Although there have been a number of studies on the response of GPP to drought, most of the GPP data used in these studies were estimated based on various vegetation indices such as the Normalized Differential Vegetation Index (NDVI), the Enhanced Vegetation Index (EVI), and the Normalized Difference Water Index (NDWI) [4]. It is well known that an arid environment can lead to changes in the vegetation physiological and metabolic functions of vegetation, which can reduce photosynthesis and fluorescence production [5,6]. However, these vegetation indices are only sensitive to changes in the canopy structure and pigment concentration and are not directly related to photosynthesis [7]. Therefore, when drought occurs, the spectral characteristics of the vegetation canopy do not change immediately, resulting in GPP based on these vegetation indices not reflecting drought quickly and accurately, and the response to drought has a significant lag effect [7]. Sun-induced Chlorophyll fluorescence (SIF) data is a light signal produced by vegetation during photosynthesis, a concomitant product of photosynthesis, and has the advantage of providing more intuitive information on plant biochemical, physiological, and metabolic functions than reflectance-based vegetation indices [8]. Therefore, SIF has been used to study water stress at different spatial scales. During drought, fluorescence decreases due to water stress even if vegetation canopy greenness remains constant [5] Therefore, SIF is more sensitive to vegetation stress by drought than vegetation index, which measures only vegetation greenness [9].
Special research, however, is not available at present to demonstrate that SIF-based vegetation GPP responds better to drought climate than vegetation index-based GPP products, and is an excellent indicator to accurately and quickly reflect the process of drought impact on vegetation. Therefore, this study analyzed the response of GPP to drought based on SIF data simulation using a mega-drought as a case study.
Drought indices are convenient tools with which to assess drought, such as the Standardized Precipitation Index (SPI) [10] and the Standardized Precipitation Evapotranspiration Index (SPEI), which rely on meteorological factors to assess drought and ignore the influence of surface factors on drought. However, there is an increasing recognition that aridity should be evaluated using a more diverse representation of water demand and supply for different land surface processes [11,12]. Therefore, we need an index that fully considers the factors influencing drought. The Palmer drought severity index (PDSI), established by Palmer [13] in 1965, fully considered all elements of water balance (temperature, precipitation, evapotranspiration, soil type, etc.) [14]. Wells et al. [15] developed an adaptive Palmer drought severity index (sc_PDSI) based on the PDSI, which automatically corrects for persistence and climate weighting factors at each site when calculating this index.
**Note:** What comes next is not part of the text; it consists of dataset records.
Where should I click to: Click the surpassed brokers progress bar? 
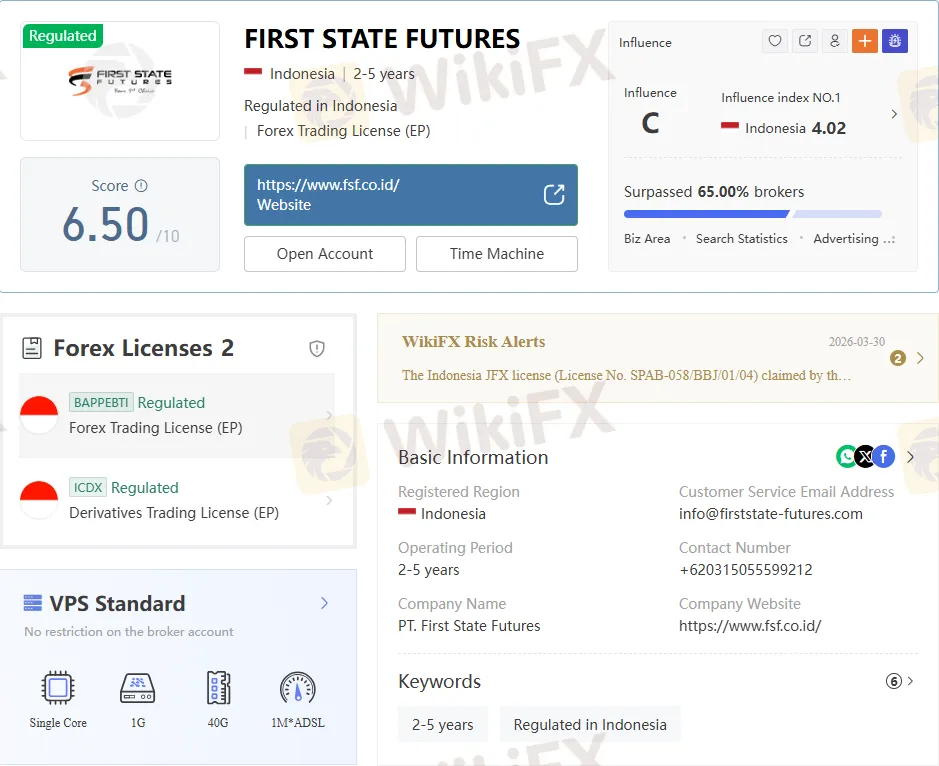click(752, 213)
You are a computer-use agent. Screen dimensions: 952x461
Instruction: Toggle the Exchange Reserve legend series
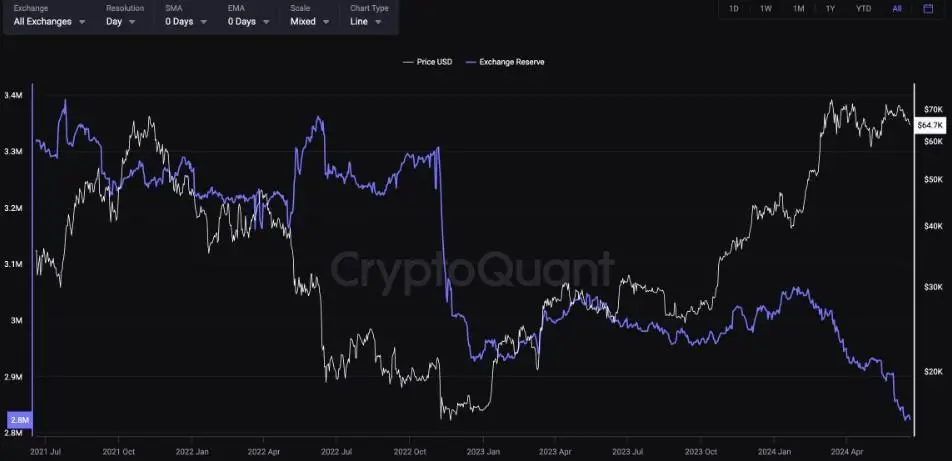click(505, 62)
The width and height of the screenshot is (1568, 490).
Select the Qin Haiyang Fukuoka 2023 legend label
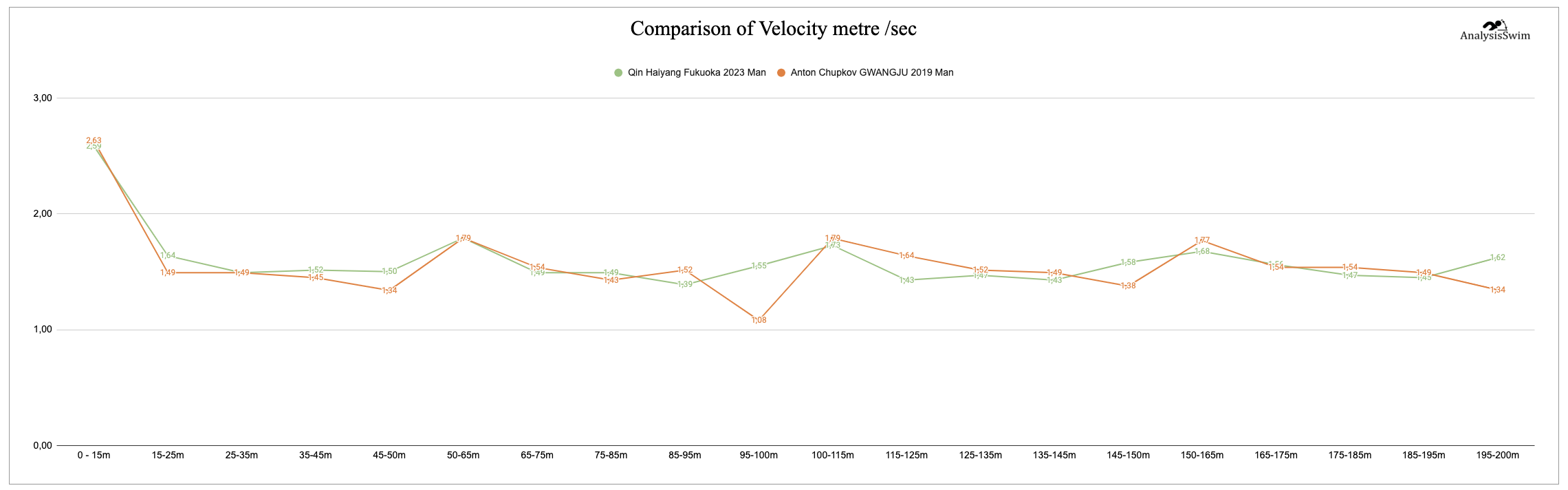696,73
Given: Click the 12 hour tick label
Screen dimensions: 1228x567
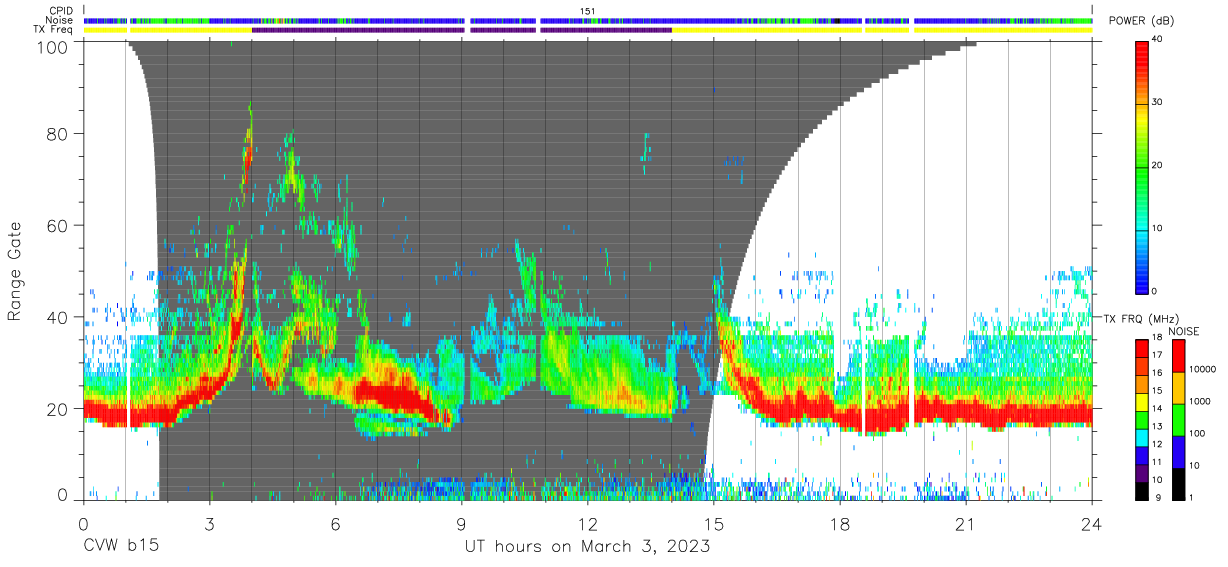Looking at the screenshot, I should 587,524.
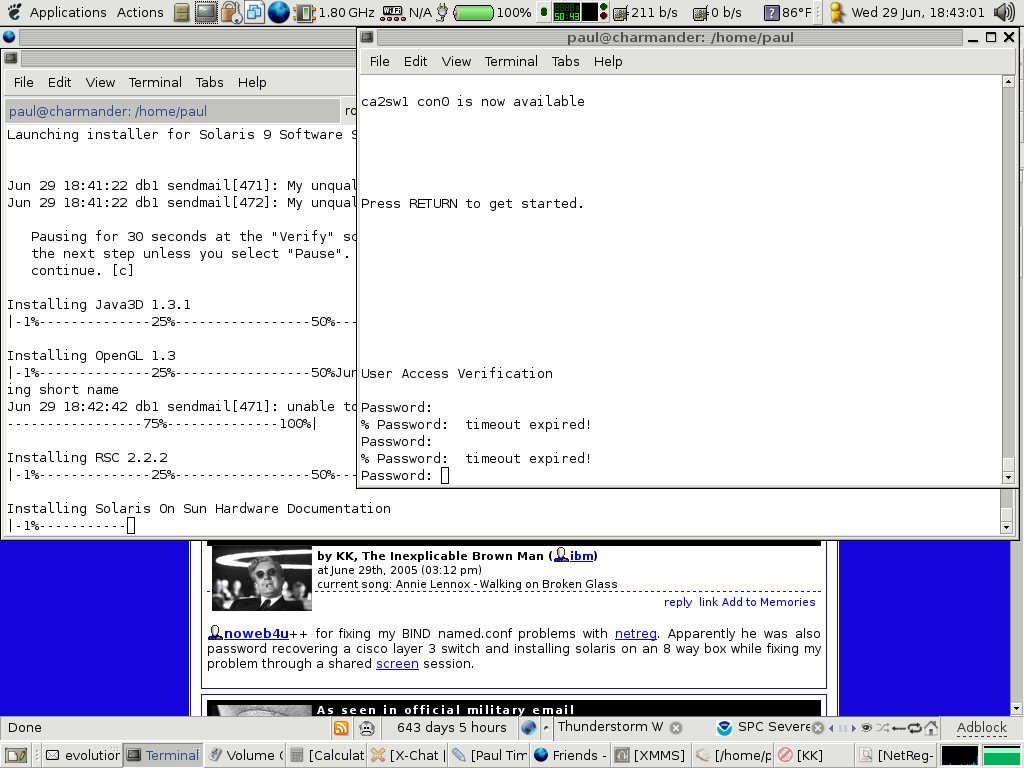
Task: Click the noweb4u user link
Action: pyautogui.click(x=256, y=633)
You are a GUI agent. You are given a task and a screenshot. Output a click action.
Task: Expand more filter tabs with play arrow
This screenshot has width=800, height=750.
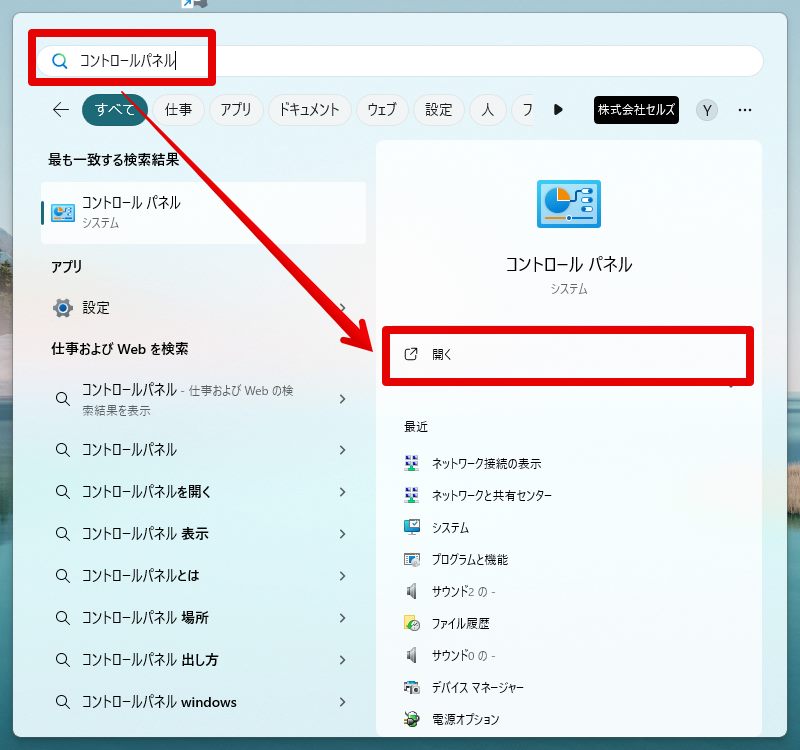(558, 109)
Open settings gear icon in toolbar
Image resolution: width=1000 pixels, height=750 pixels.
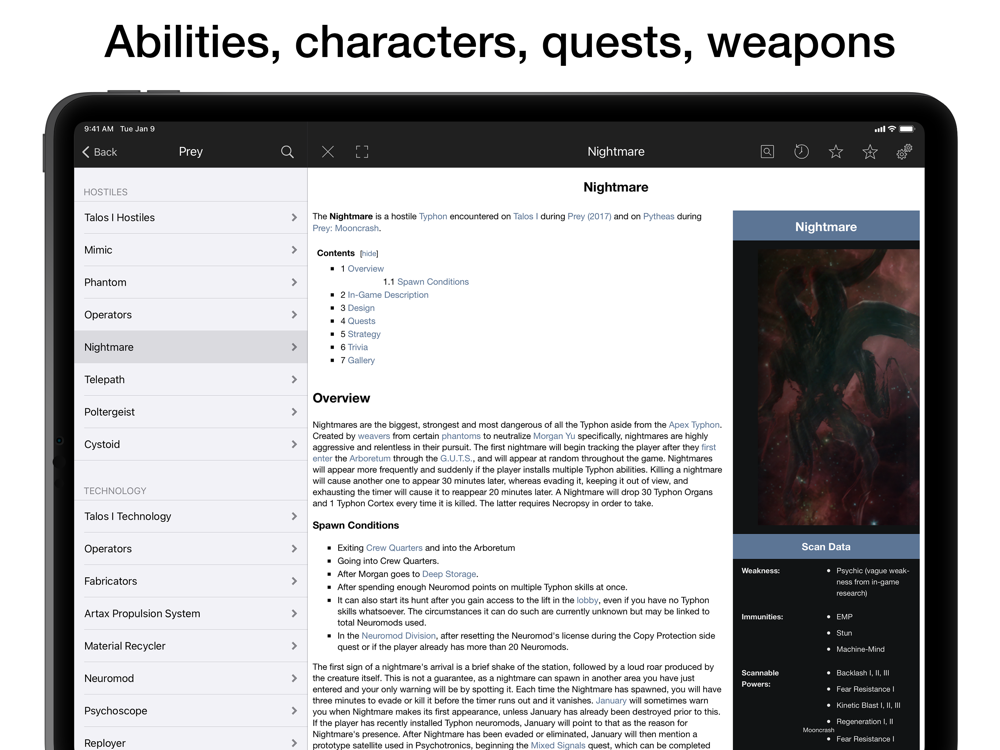tap(904, 152)
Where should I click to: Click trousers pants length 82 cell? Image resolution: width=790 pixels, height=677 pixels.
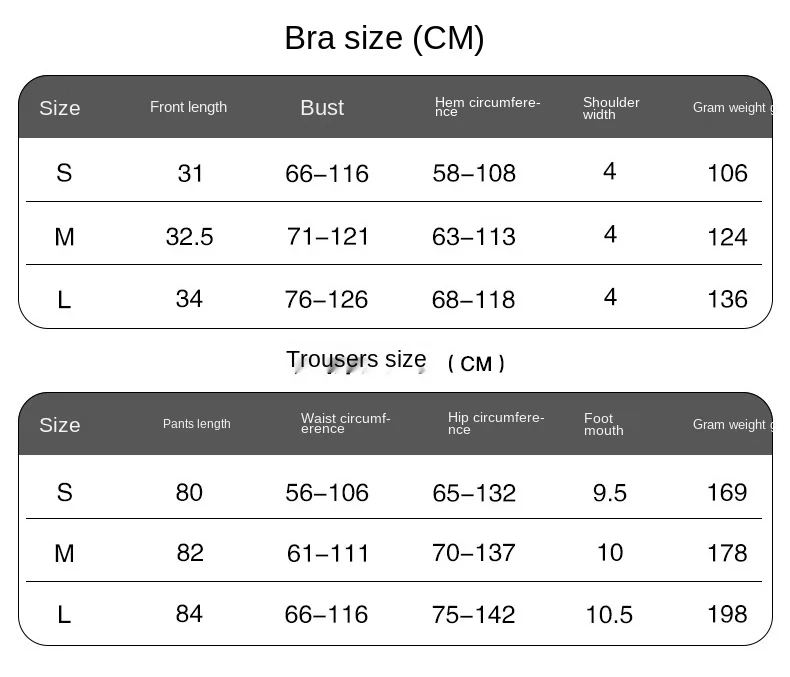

Thus, the calculation results are more adapted to the climate characteristics of each site [16]. Moreover, the index has a different sensitivity to dry and to wet conditions, which improves spatial comparability and applicability, and is now widely used in drought assessment, water resource management, and other fields. The index has good applicability in China, especially in the southwest region [16]. For these reasons, we used the sc_PDSI index to characterize the drought situation.
Yunnan Province, located along in the southwest border of China, has always been an area with more severe droughts, such as the great summer drought in 2005 and the extraordinary drought in 2009–2011. Hence, this paper takes Yunnan Province as the study area, for this mega-drought in 2009–2011; combines vegetation type data, GPP flux observation data and drought index data to analyze the response process of GPP simulated based on SIF data (GPPSIF) to drought and estimate the value of the effect of drought on GPPSIF (GPPd), to prove that GPPSIF is an effective index to assess the response of vegetation to drought.

2. Materials and Methods

2.1. Study Area

Yunnan, abbreviated as Dian, is located in the southwest of China, between 21°8′32″~29°15′8″ north latitude and 97°31′39″~106°11′47″ east longitude, with a total area of 394,000 square km. The topography of Yunnan Province is high in the northwest and low in the southeast, with the Yuanjiang Valley and the southern part of the Yunling Mountain Range as the boundary, divided into two parts. The eastern part is on the Yunnan–Guizhou Plateau, with high altitude and a rich growth of grassland, farmland, and scrub; the western part is in the longitudinal valley area of the Hengduan Mountains; the southwestern part has gentle terrain and very high vegetation cover; and the northwestern part is at a very high altitude, generally at 3000–4000 m. The average precipitation in the province is about 1100 mm, showing a general trend of more precipitation in the east, west, and south, gradually decreasing from the center to the north. Figure 1 shows the general situation of Yunnan Province.

2.2. Data Resources

2.2.1. Index Data

The index data used in this paper include Sun-induced Chlorophyll fluorescence (SIF), Normalized Differential Vegetation Index (NDVI), Enhanced Vegetation Index (EVI) and Near-infrared Reflectance (NIRT) data. SIF data from the Global Ecological Panel (https://globalecology.unh.edu accessed on 18 May 2021) is a new high spatial and temporal resolution (0.05°, 8 d) global “OCO-2” SIF (GOSIF) dataset based on discrete OCO-2 SIF, MODIS and meteorological reanalysis data [17], which has shown good performance in estimating GPP [18]. NDVI, EVI and NIRT data are taken from the MOD13C2 dataset of the Land Processes Distributed Active Archive Center (LP DAAC) website (https://lpdaac.usgs.gov/ accessed on 21 May 2021), with temporal resolution of days and spatial resolution of 0.05° × 0.05°. The period chosen for this paper is from 2003 to 2018.

2.2.2. Drought Data

Drought index data are obtained using the self-corrected Palmer Drought Index sc_PDSI with a dataset from the CRU climate dataset [19] (https://crudata.uea.ac.uk/cru/data/drought/#global accessed on 19 May 2021) the spatial resolution is 0.5° × 0.5°, and we resampled the data to a 0.05° × 0.05° size for spatial scale consistency. The droughts are classified into nine grades according to the results of sc_PDSI, with smaller values indicating drier and larger values indicating wetter conditions, as shown in Table 1 [15]. The period chosen for this paper is from 2003 to 2018.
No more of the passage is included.